Edit the part of the listing that opens with the line containing "1502x812 pixels. How" and runs through the end of the listing, changing "Create" to "Submit" and keeping everything else the same. Leave the pictures out of your answer.

[Interface element listing]
Start
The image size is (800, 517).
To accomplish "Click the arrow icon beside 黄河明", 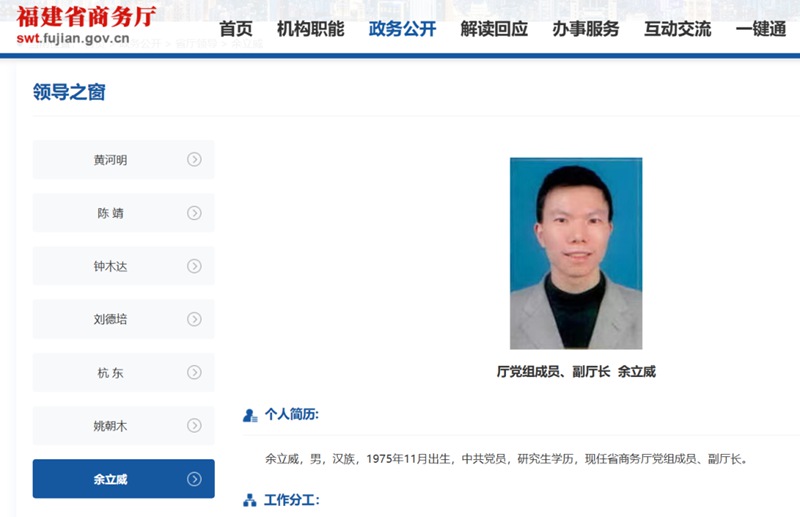I will 194,160.
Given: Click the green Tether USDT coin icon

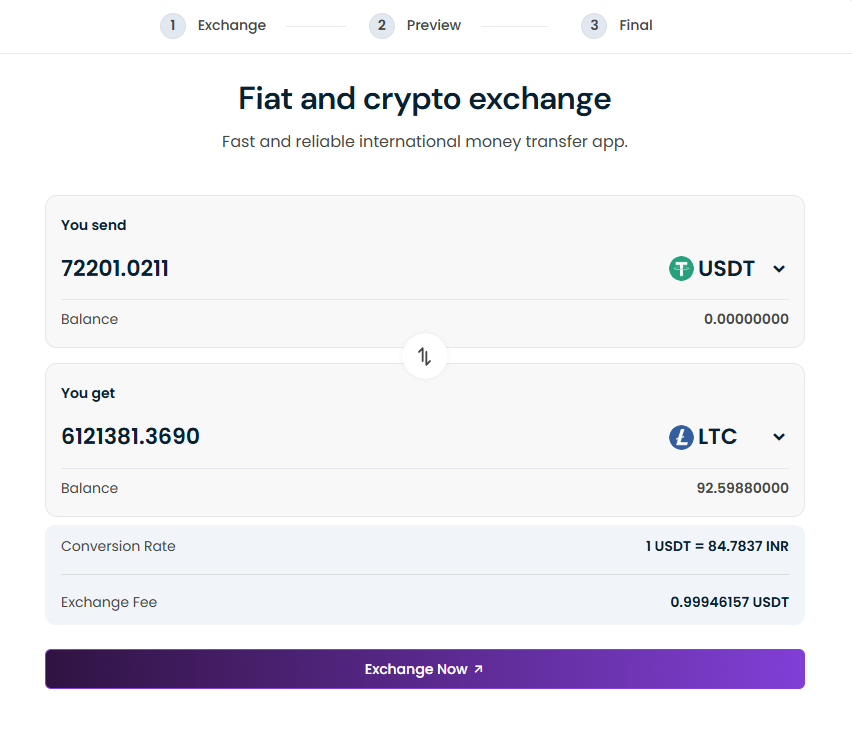Looking at the screenshot, I should click(x=681, y=268).
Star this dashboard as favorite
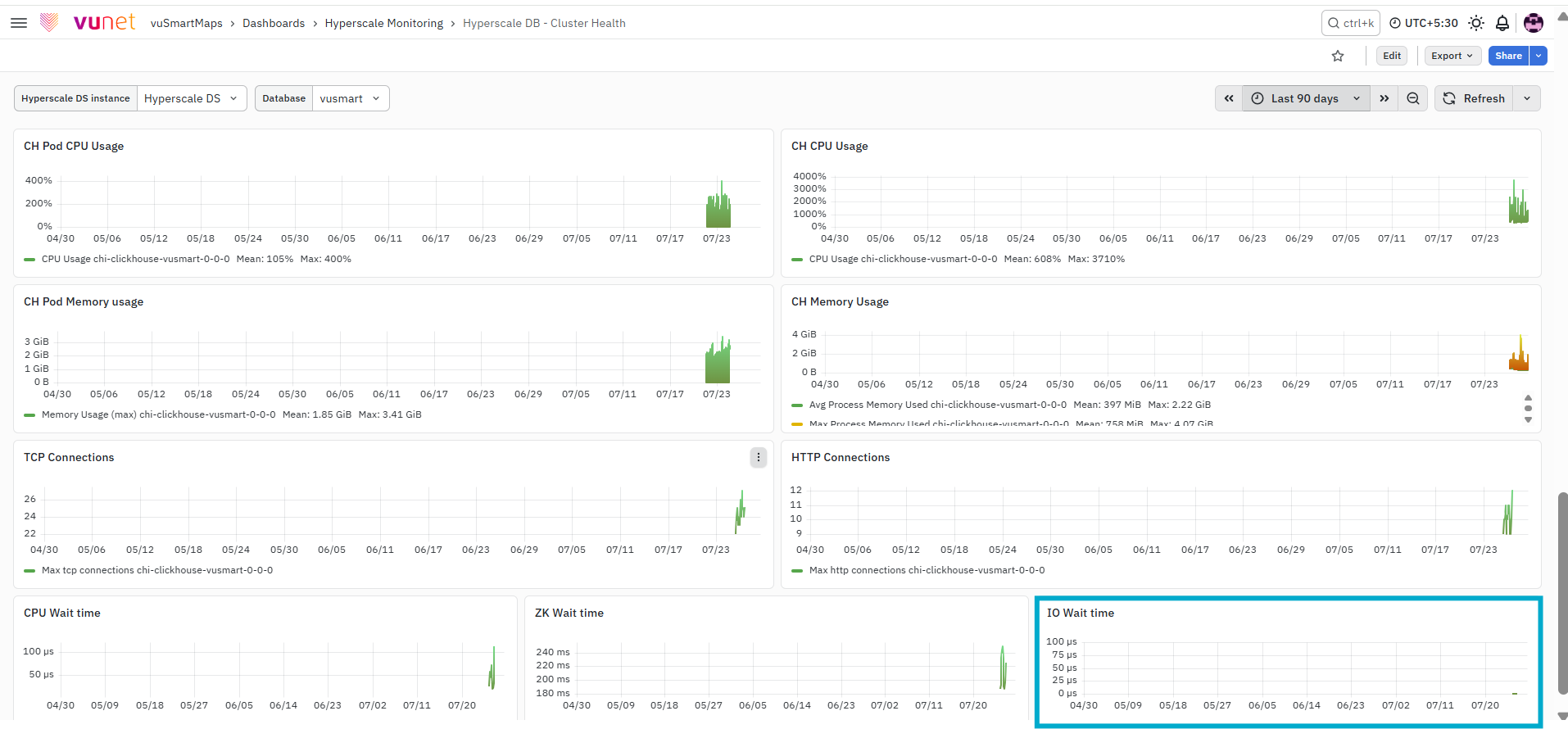The image size is (1568, 729). (1338, 56)
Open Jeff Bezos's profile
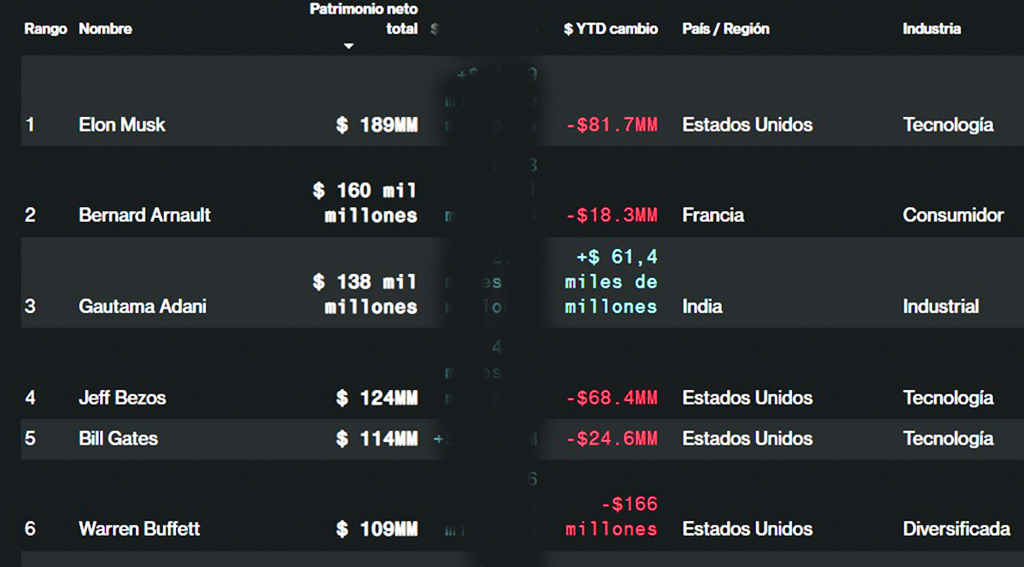The height and width of the screenshot is (567, 1024). 122,398
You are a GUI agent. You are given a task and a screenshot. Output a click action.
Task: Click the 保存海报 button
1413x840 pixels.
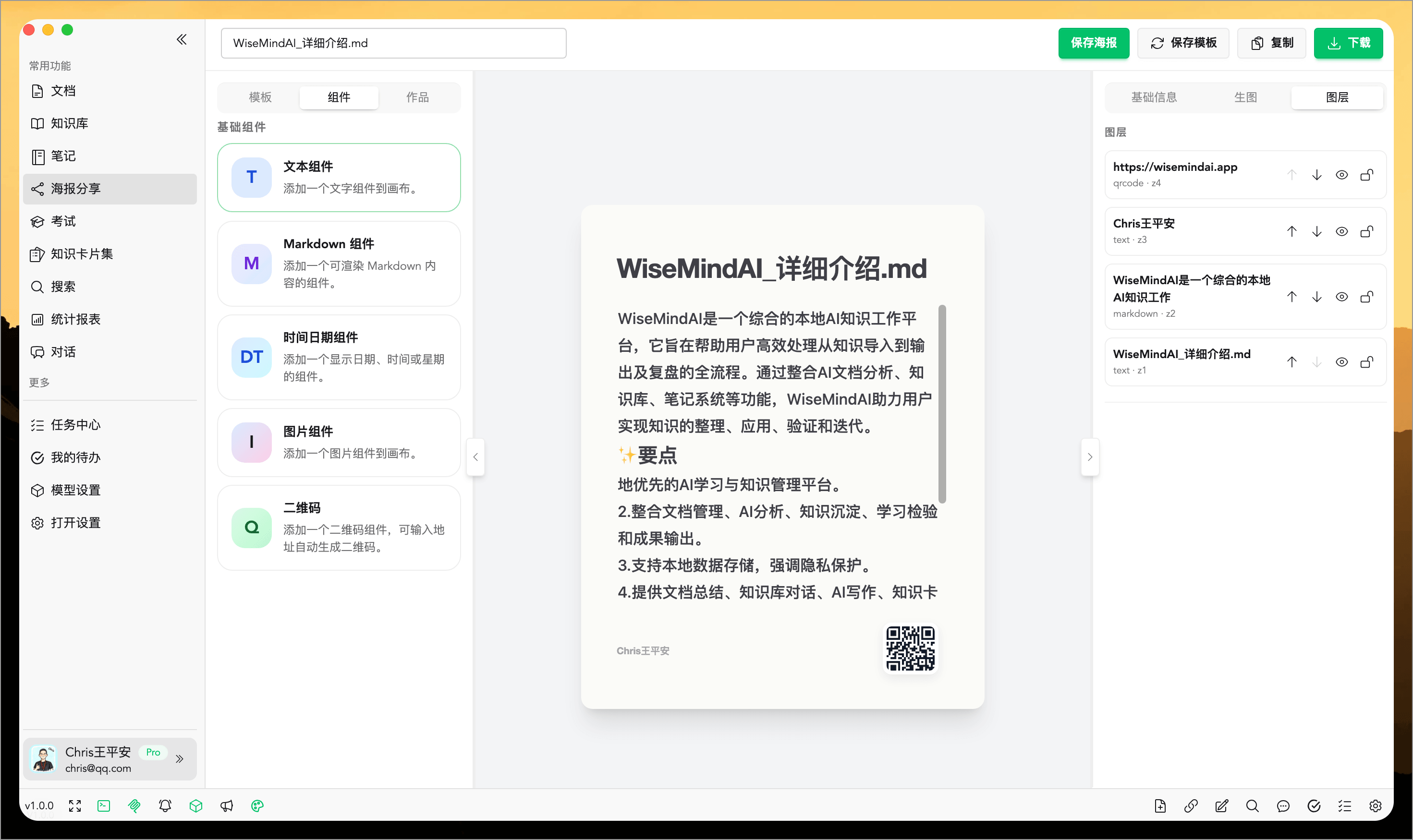[1093, 42]
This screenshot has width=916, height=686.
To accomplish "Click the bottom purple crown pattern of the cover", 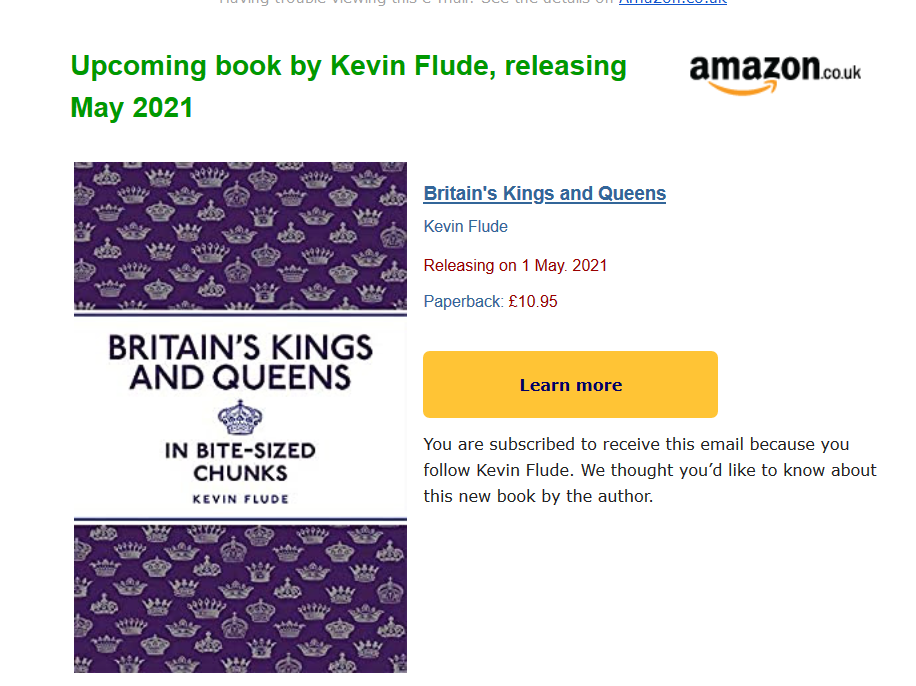I will [240, 598].
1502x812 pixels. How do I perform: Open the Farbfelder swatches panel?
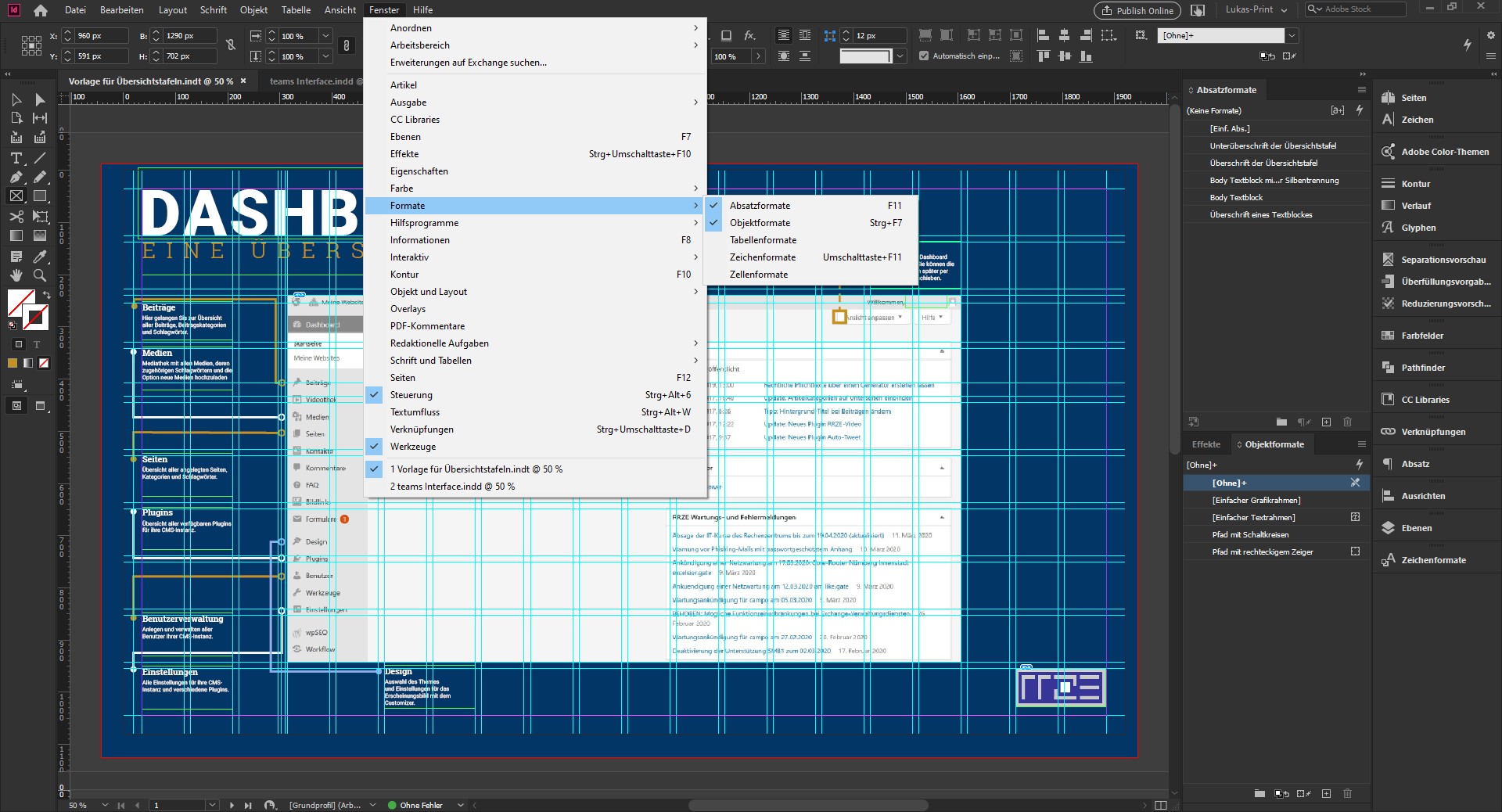(1421, 336)
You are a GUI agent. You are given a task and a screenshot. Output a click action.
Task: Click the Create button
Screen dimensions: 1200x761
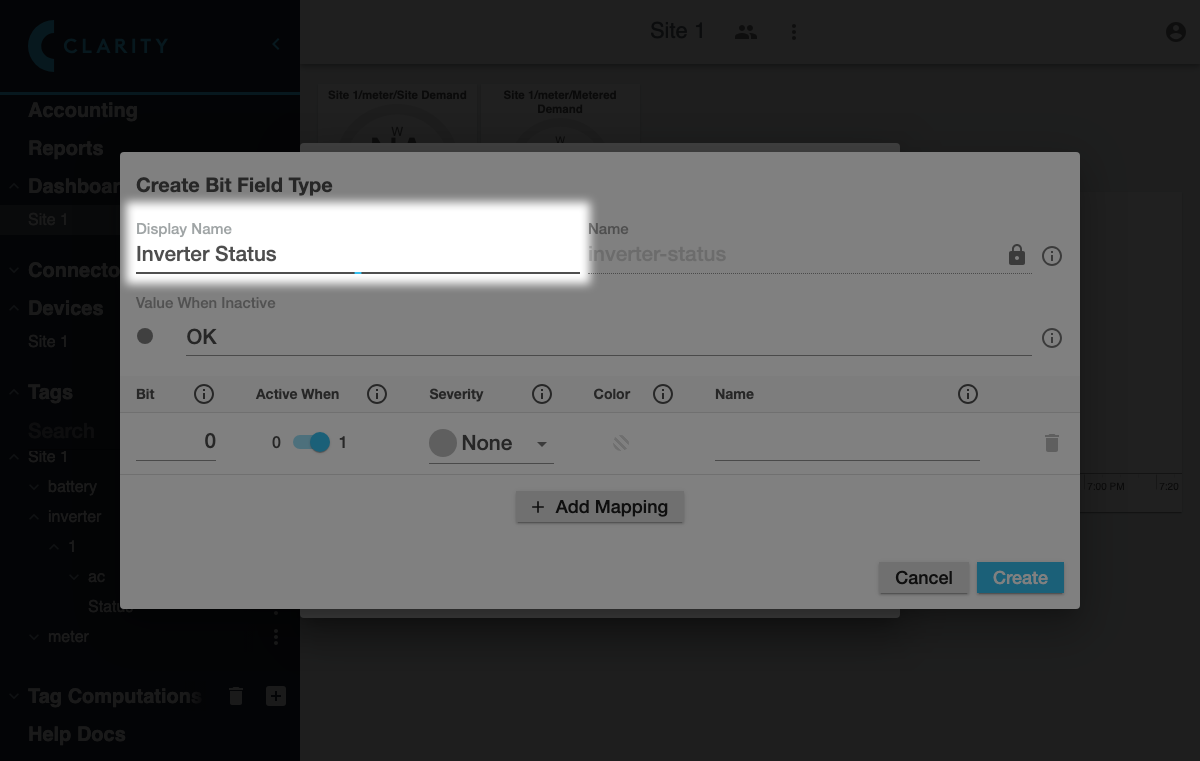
End
Written solution —
1502x812 pixels. How do I perform: Open the Farbfelder swatches panel?
(1421, 336)
You are a GUI agent. You are given a task and a screenshot. Output a click action.
Task: Click the Submit button
Screen dimensions: 1200x761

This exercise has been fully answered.